One other thing that strikes me is that most women seem to prefer the white fondant or very feminine cakes. But I, and my darling, love the look of the chocolate ganache covering the cake, even if it is a deep brown. After all, our wedding is in the fall, and will be highlighted by the jewel tones of the season -- red, burgundy, violet, orange, saffron yellow, deep green. Maybe I'm doing my "pendulum swing" away from what is in vogue, or rebellion against the overly delicate and ornately decorated, baroque bordering on rococo masterpieces I've been seeing at bakeries and in magazines. A more free form, glowing beauty in natural jewel tones will be just fine.

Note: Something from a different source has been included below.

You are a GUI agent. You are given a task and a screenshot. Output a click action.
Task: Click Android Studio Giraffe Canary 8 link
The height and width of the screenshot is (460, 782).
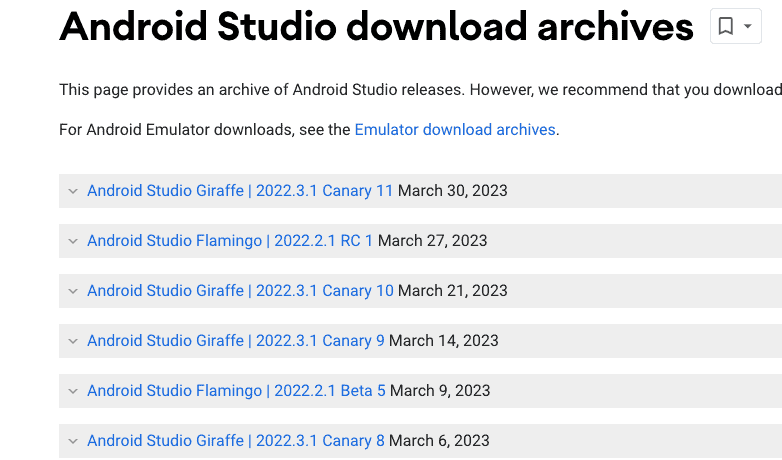(x=236, y=441)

When I received the proposal, I found the price to be a bit more than I had wanted to pay, but in this case, I'm probably going to get that cake. The way it will look, taste, and be presented by Bittersweet is more than enough to justify it. I have one appointment left with one last baker, also extremely highly rated by everyone with whom I've spoken, and I want to go there to see what their samples taste like and what their price proposal is. Not to mention, it will be nice to have one more chance to sample wedding cakes! Their cake will have to be not just good, but actually superb to beat Bittersweet's. Bittersweet is absolutely excellent, not just with the baked goods, but with their ability to walk you through your expectations, educate you on what is available during the season of your wedding, and their overall level of expertise and customer relations. If the third baker ends up being this good, it'll be a definite struggle to decide!